Host: Yuming Paul Zhang
DMS Applied and Computational Mathematics Seminar
Nov 14, 2025 02:00 PM
328 Parker Hall
Speaker: Shanyin Tong (Univerity of Pennsylvania)
Title: A policy iteration method for inverse mean field games
Abstract: Mean-field games (MFGs) model non-cooperative games among large populations of agents and are widely applied in areas such as traffic flow, finance, and epidemic control. Inverse mean-field games address the challenge of inferring environmental factors from observed agent behavior. The coupled forward-backward structure of MFG equations makes solving these problems difficult and adds even greater complexity to their inverse problems. In this talk, I will introduce a policy iteration method for solving inverse MFGs. This method simplifies the problem by decoupling it into solving linear PDEs and linear inverse problems, leading to significant computational efficiency. The approach is flexible, accommodating a variety of numerical methods and machine learning tools. I will also present theoretical results that guarantee the convergence of our proposed method, along with numerical examples demonstrating its accuracy and efficiency.
Host: Yimin Zhong
DMS Applied and Computational Mathematics Seminar
Nov 07, 2025 02:00 PM
328 Parker Hall
Speaker: Amir Sagiv (New Jersey Institute of Technology (NJIT))
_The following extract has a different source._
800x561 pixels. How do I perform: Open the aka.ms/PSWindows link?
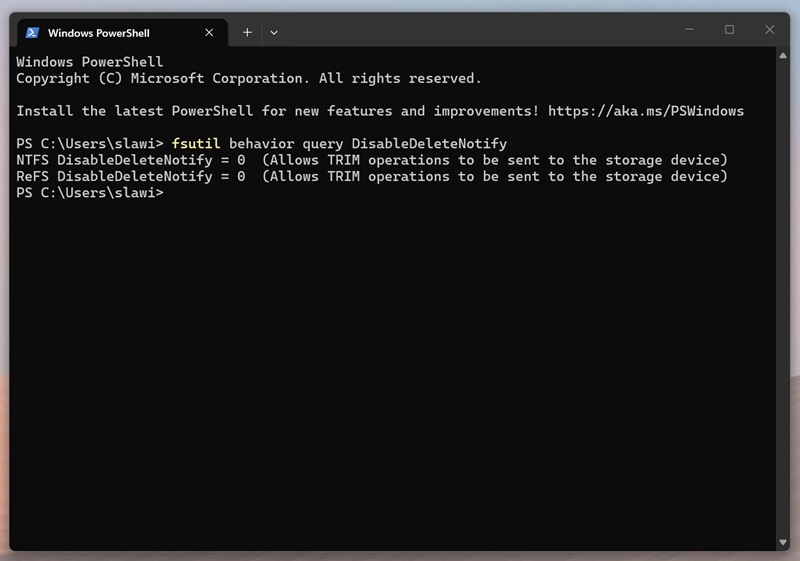(646, 111)
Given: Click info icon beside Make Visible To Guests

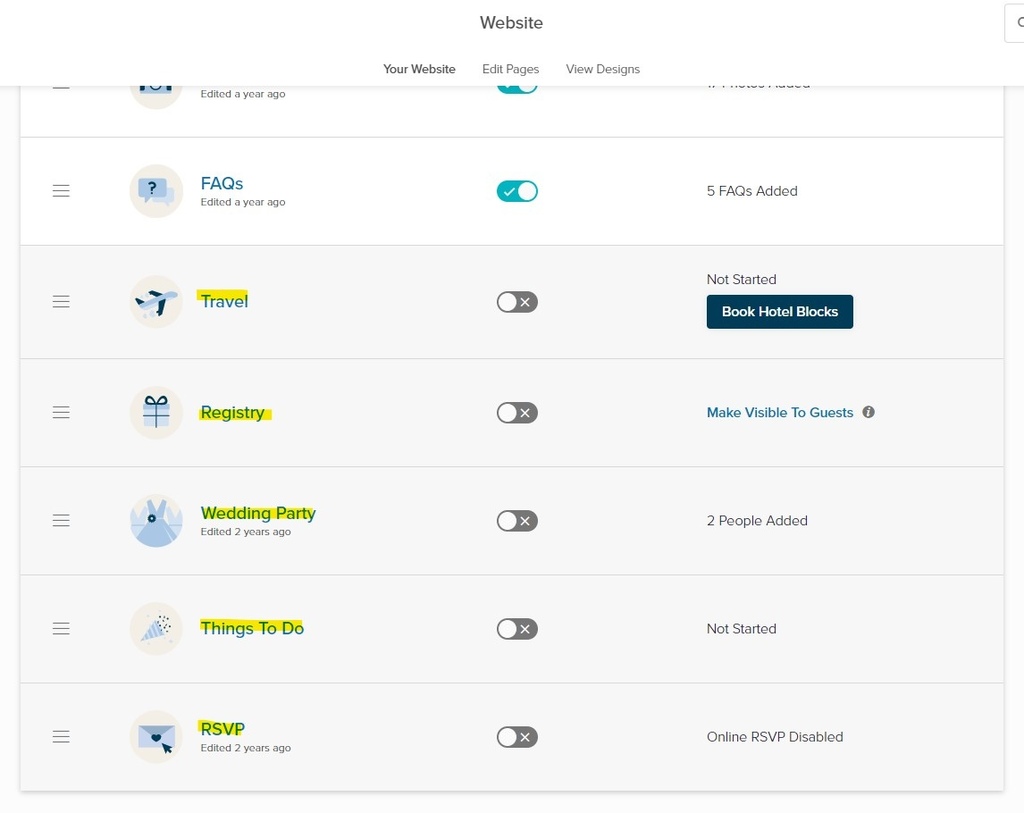Looking at the screenshot, I should 868,412.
Title: Floquet Hamiltonians - Spectrum and Dynamics
Abstract: The last couple of decades witnessed tremendous experimental progress in the study of "Floquet media," crystalline materials whose properties are changed by applying a time-periodic parametric forcing. The theory of Floquet media has so far been restricted to discrete models, which are often heuristic and approximate. Understanding these materials from their underlying PDE models, such as the Schrödinger equation, remains an open problem.
Specifically, semi-metals such as graphene are known to transform into "Floquet Insulators" under such periodic driving. While traditionally this phenomenon is modeled by a spectral gap, in PDE models no such gaps are conjectured to form. How do we reconcile these seemingly contradictory statements? We prove the existence of an “effective gap” – a novel and physically-relevant notion which generalizes a (proper) spectral gap. Adopting a broader perspective, we will then survey newer results on dispersion and spectral near-invariance in bulk Floquet materials.
Host: Junshan Lin
DMS Applied and Computational Mathematics Seminar
Oct 17, 2025 02:00 PM
328 Parker Hall
Speaker: James Scott (Auburn University)
Title: Nonlocal Boundary Value Problems with Local Boundary Conditions
Abstract: We state and analyze nonlocal problems with classically-defined, local boundary conditions. The model takes its horizon parameter to be spatially dependent, vanishing near the boundary of the domain. We establish a Green's identity for the nonlocal operator that recovers the classical boundary integral, which permits the use of variational techniques. Using this, we show the existence of weak solutions, as well as their variational convergence to classical counterparts as the bulk horizon parameter uniformly converges to zero. In certain circumstances, global regularity of solutions can be established, resulting in improved modes and rates of variational convergence. Generalizations of these results pertaining to models in continuum mechanics and Laplacian learning will also be presented.
Host: Yuming Paul Zhang
DMS Applied and Computational Mathematics Seminar
Sep 26, 2025 02:00 PM
328 Parker Hall
Speaker: Wuchen Li (University of South Carolina)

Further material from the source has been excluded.